## Given exercise
Resume the commentary on the Sotomayor and Breyer dissents in the SEIU union-fee case, beginning directly after its final sentence.

* BEGIN Document passage *

3. And Sotomayor is pretty angry about the anti-union crap Alito pulls, "To cast serious doubt on longstanding precedent is a step we historically take only with the greatest caution and reticence. To do so, as the majority does, on our own invitation and without adversarial presentation is both unfair and unwise. It deprives the parties and potential amici of the opportunity to brief and argue the question. It deprives us of the benefit of argument that the parties, with concrete interests in the question, are surely better positioned than we to set forth." She then quotes Alito from a different opinion again, “It is undesirable for us to decide a matter of this importance in a case in which we do not have the benefit of briefing by the parties and in which potential amici had little notice that the matter might be decided.” How do I know she's angry? "Not content with our task, prescribed by Article III, of answering constitutional questions, the majority today decides to ask them as well." That's pretty snarky right there. And it's her last sentence. That's a legal zinger right there.
The Breyer Dissent (with which Kagan Joined):
1. Breyer and Kagan think SEIU didn't have to provide a new notice to nonmembers of the arguably political fees, because they say the Court held in Hudson that if the Union was basing its fees on the expenses of the previous year that that's okay and doesn't require a new notice.
2. Breyer is not happy with the majority's step outside the current case and the Court's precedent, either. The language he uses is what I would point to - "along with every related case the Court has ever decided;" "If there are good reasons... they are not the reasons the Court provides;" "The Court further complains;" "it is hard to believe any such assumption could implicitly lurk;" "it is hard to believe that the Members of this Court... were not fully aware of these obvious facts." These quotes are in context below:
The Court’s response to these problems, particularly the administrative calculation problems, is apparently to depart yet further from the Court’s earlier holdings. It seems to say that an objector can withhold 100%, not simply of a special assessment made for political purposes, but of any special assessment whatsoever, including an assessment made solely for the purpose of paying for extra chargeable costs, such as extended contract negotiations, pension plan experts, or newly assessed contributions to replenish a national union’s collective-bargaining assis- tance funds. Although this rule is comparatively simple to administer, it cannot be reconciled with the Court’s previous constitutional holdings. Abood, along with every related case the Court has ever decided, makes clear that the Constitution allows a union to assess nonmembers a pro rata share of fees insofar as they are used to pay for these kinds of collective- bargaining expenses. How could the majority now hold to the contrary?

* END Document passage *
* BEGIN Records shown *

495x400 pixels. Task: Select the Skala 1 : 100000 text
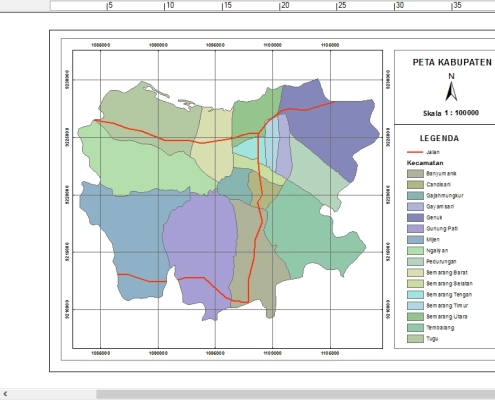pyautogui.click(x=451, y=113)
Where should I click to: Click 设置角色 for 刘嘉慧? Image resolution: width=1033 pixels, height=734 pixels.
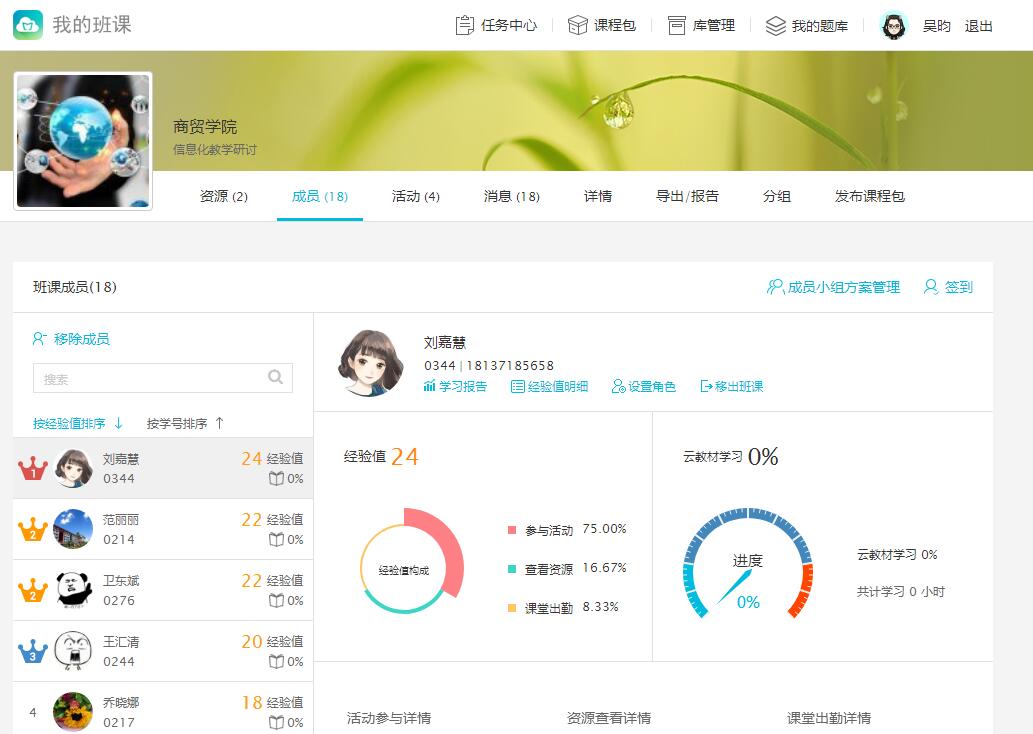(x=643, y=387)
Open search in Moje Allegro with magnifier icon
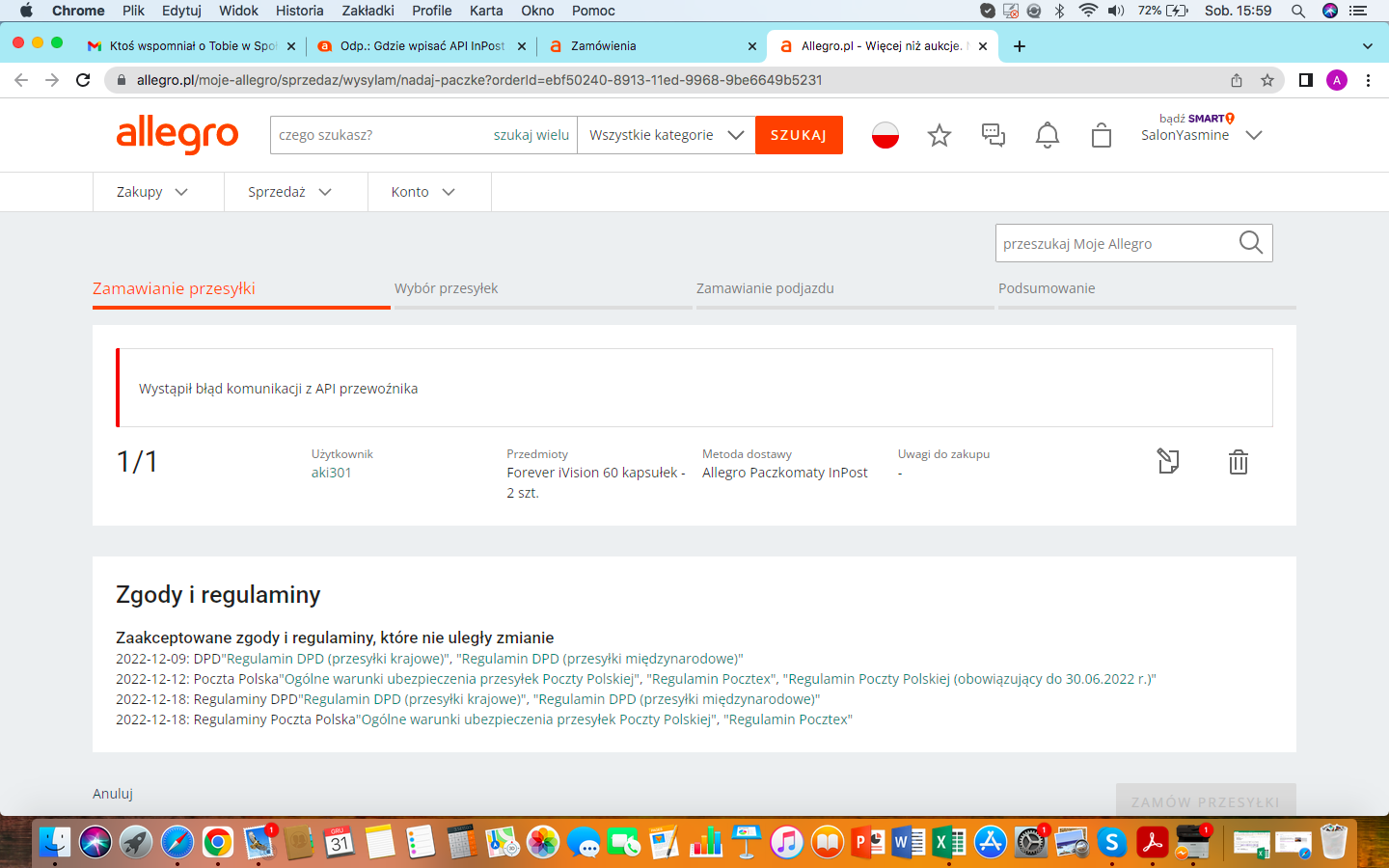1389x868 pixels. [1250, 242]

* END Records shown *

## Response to this task
If there are good reasons for requiring departure from the basic Hudson-approved administrative system, they are not the reasons the Court provides...
More specifically, the Court suggests that the Constitution prohibits the union’s classification of money spent “‘lobbying . . . the electorate’” as a chargeable expense. But California state law explicitly permits the union to classify some lobbying expenses as charge-able. No one has attacked the constitutionality of California’s law; no brief argues the question; and this Court does not normally find state laws unconstitutional without, at least, giving those who favor the law an opportunity to argue the matter.
The Court further complains that the basic administrative system requires an objecting nonmember to “come up with the resources to mount” a “legal challenge” to the union’s allocation “in a timely fashion.” That concern too is misplaced. The union has offered to pay for neutral arbitration of such disputes before the American Arbitration Association. And, again, insofar as the Court casts doubt on the constitutional validity of the basic system, the Court does so without the benefit of argument.
Finally, the Court argues that (Step 1) Hudson is “predicated on the assumption that a union’s allocation of funds for chargeable and nonchargeable purposes is not likely to vary greatly from one year to the next,” ante, at 18; that (Step 2) this assumption does not apply to midyear assessments; hence (Step 3) what appears binding precedent (namely Hudson) does not bind the Court in its interpretation of the Constitution as applied to those assessments.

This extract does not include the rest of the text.